地球塔が巨大なコロシアムになり、誰もが闘争を遊戯として熱中していた頃のこと、下層階の街に一人の若いミサイリストがいた。心の正しい若者で、ミサイル製造の才能に恵まれ、本当ならスペシャリストになることもできたであろうが、貧しさのためにゴート協会に納める上納金もまかなえず、世の中の有力な人々に縁故を求める伝手もなかった。

毎日の暮らしの糧を得るため、若者は傭われてマフィアの主催する地下のミサイル試合のための娯楽用ミサイルを作っていた。コロシアムで行われるビッグ・ゲームでは、戦士達は戦いを勝ち抜けば、やがてオクタビー伝説のようにあらゆる願いを叶えるとも歌われる。地下のミサイル試合はそうした夢やロマンとは無縁に、ただスリルと金を賭けての賭博である。無法な爆撃の応酬がくり返される中でも、若いミサイリストの作るミサイルはできるだけ無関係の市街に被害や汚染を広げないよう発射されたから、常に派手な破壊のみを求めている観客にとって、地下試合での彼の人気も奮わなかった。

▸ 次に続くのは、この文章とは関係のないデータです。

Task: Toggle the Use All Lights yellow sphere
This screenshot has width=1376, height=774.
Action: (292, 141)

ミサイルの技術に自負を持ちながら世に出ることはできず、無為に才能を埋もれさす日々に、若者も気持ちを燻らせてはいた。八百長試合でない、本当の闘いがしたかったし、一発で一つの文明を滅ぼす本物のミサイルを作り上げ、誰もを見返してやりたいと思わぬわけではなかった。そんなある夜、若者の貧しいラボに見知らぬ客が訪ねてきた。十字の飾りのついた覆面の紳士は、海洋都市からの使いと名乗り、伝説のエウテルペ人のような古風な話し方をした。

ガレージの灯の下で使者は語った。海洋都市ポセイドンでは優秀なミサイリストを求めている。都市の中枢制御体である巨大コンピュータは幾千世紀もの稼働を経て狂気に陥り、いまや市民一人ひとりの生まれて死ぬまでを鉄の規律に抑えつける暴君として振る舞うに至った。自由を求める人々はコンピュータ、ポセイドンへの反抗を試みたが、ポセイドンは古代の超科学による異次元の障壁に守られ、それに対する有効な兵器をもたない。ポセイドン破壊を可能とするのは、銀河神話の悪魔のミサイルのみ。そして、悪魔のミサイルを作り得るミサイリストは、この宇宙で現在、ただ一人しかいないというのである。

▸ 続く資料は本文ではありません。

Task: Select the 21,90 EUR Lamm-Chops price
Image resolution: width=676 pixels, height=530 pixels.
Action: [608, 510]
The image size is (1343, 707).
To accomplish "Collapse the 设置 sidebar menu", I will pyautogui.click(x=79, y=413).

聞かされる話は荒唐無稽で、途方もない物語にもかかわらず、若者の気持ちは動いた。海洋都市の人々は厚い待遇を約束してくれた……だが、報酬や称賛が目的ではなかった。――私はいままで、自分は孤独な人間だと思い続けていたが、遠い海洋都市にも私を知ってくれている人々がいた――旅立つ理由は、それだけで十分に思えたのだ。

海洋都市にラボを移したミサイリストは、その地の社交界に迎えられて大いに名を知られ、もてはやされることになった。当時気鋭の科学者達とも交流ができ、乞われて講演を行ったりもするにつけ、彼自身の自尊心も大いに満たされた。都市の中枢コンピュータ、ポセイドンの実体は通常、都市の上空、宇宙空間に存在しているが、年に一度のメンテ祭りの日には大気圏に向かって降下を始める。攻撃のチャンスはこのときである。ただし、ミサイルの誘導に際して衛星をはじめ、一切のコンピュータネットワークを介してはならぬ。これは必ずやポセイドンに察知されるためである。すなわち、ミサイル自体の自律的な予測判断に頼まねばならぬが、それには高度な知性プログラムが必要だ。おおむねそうした議論が交わされたが、若者にはノーストリリアの古文献にもとづく自信があった。試すべき秘訣は全て分かっていると思った。

発射の日、ガレージに完成したミサイルの下で、ミサイリストは自分の子供と語り合う気持ちで作品と向き合っていた。そのミサイルがどのような外観、形状をしていたかは知られていない。(臆説するところでは、それは人の形をしていたともいわれる。)やがて降下してくるべき標的について、ミサイルはすでに全てのことを知っていた。発動を意思し、エンジンに点火した瞬間、それはガレージから忽然と飛び去り、ふわりと微風のような浮遊感だけを残して消えた。無限の紆余曲折をたどって因果の隅々に設けられた障害をくぐり、標的の存在の根源にまで突入、もろともに爆破し、過去現在未来にいたるあらゆる時空から消滅した。制御体ポセイドンは無に帰し、海洋都市の人々は解放された自由を喜んだ。

若いミサイリストは海洋都市を去り、その後の消息を絶った。その後、しだいに判明してきたことは、破壊された制御体ポセイドンは本物ではなく、ダミーであり、それは真のポセイドンを封印するために設けられたカウンター装置であった。封印を解かれたポセイドンは真に悪魔的本性を表すことになったというが、そうした顛末はミサイリストの若者にとって、どうでもよかった。ミサイルに知性を与えるとき、ミサイリストはその意識体に己の魂を吹き込むという。自分自身の分身、わかり合う友、恋人ともいうべきミサイルを爆破したミサイリストは深く心傷つき、パイプを埋めて出家したのちは、ミサイルを弔いその供養に生涯を費したという。本当のことはわからない。ミサイリストの心の底を、誰が知っていようか。